プロローグ
真っ青な空から、ビルが茸みたいに生えている。
なんて不思議な町だろう、と思う。同時に不気味で、そして不自然だ。
本来ビルの間に押し込められるはずの空の青が、この街ではARという形で羽を伸ばしている。まるで油絵だ。細かく写実されたビル街の絵の上から、青の絵の具をぶちまけたような。ビルの丁度頭に当たる場所が、青空のテクスチャで塗りつぶされている。でも無理にその景色の不自然さをごまかそうという気はどうやらないらしく、結局前述の通りの情景が、俺の眼の前には広がっている。
(やっぱり俺はこの国の人間が嫌いだ…)
ビルが空から生えているというその景色が、錆びついた都会の中で安らぎを感じさせてくれると、本気で思っているのだから全く救いようがない。いや、彼らを救う気など、最初からさらさら無かったのだけれど。

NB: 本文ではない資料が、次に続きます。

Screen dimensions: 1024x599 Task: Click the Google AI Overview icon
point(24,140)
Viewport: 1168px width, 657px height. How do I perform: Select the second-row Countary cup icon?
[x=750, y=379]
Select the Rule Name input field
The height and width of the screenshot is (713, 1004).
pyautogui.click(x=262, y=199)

俺は黒光りするAK-47を両手で抱えて、俺を運ぶトラックがランデブーポイントに到着するのを待っている。かつて故郷だったこの都市に、銃弾を穿ちに俺は向かっている。
いつかの俺が見たら、きっと肝をつぶすに違いない。一体これはどうしたことだと、慌てふためくに違いない。でも他に道はなかったのか、とは思わない。他に道はなかったのだから。どうしてこうなったのか、とも思わない。どうしようもなくこうなってしまったのだから。
もちろん後悔がないわけじゃない。妹はきっと、大学を辞めざるを得なかったろう。この国では、俺は死んだことになっているはずだ。俺の他にみよりのない綾子は、働かなくてはいけないだろう。だがそれでも、かつていたその場所にもう一度帰ることは、どうしてもできなかった。

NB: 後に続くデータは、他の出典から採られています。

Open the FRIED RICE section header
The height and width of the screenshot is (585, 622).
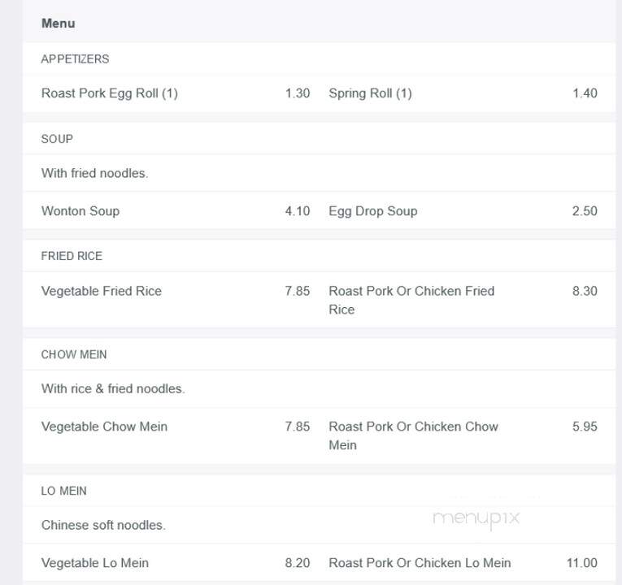tap(72, 256)
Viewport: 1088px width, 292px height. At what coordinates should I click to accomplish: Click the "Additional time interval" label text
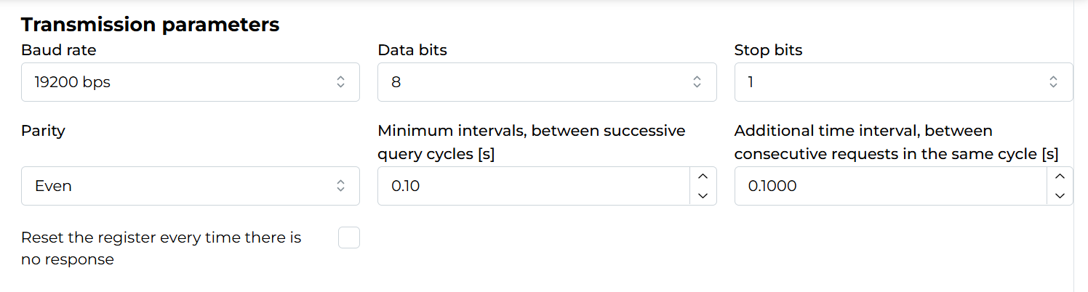point(863,131)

「おい日本人。」ぼう、と物思いにふける俺に声をかけたのは、真向かいにしゃがむ男だった。
「少し落ち着いてくれ。お前の殺気にやられて、となりのガキが泣きそうだぞ。」そういって男は煙草を咥え直す。
首を巡らせてみればなるほど。右隣に座る華奢な少年が、両膝を抱えて震えていた。
「サムライってやつなのか、それが。」男がそう鼻で笑うのを無視して、
「すまん。」とりあえず謝ってみたが、何に謝ったのか自分でも分からず、首を傾げてしまう。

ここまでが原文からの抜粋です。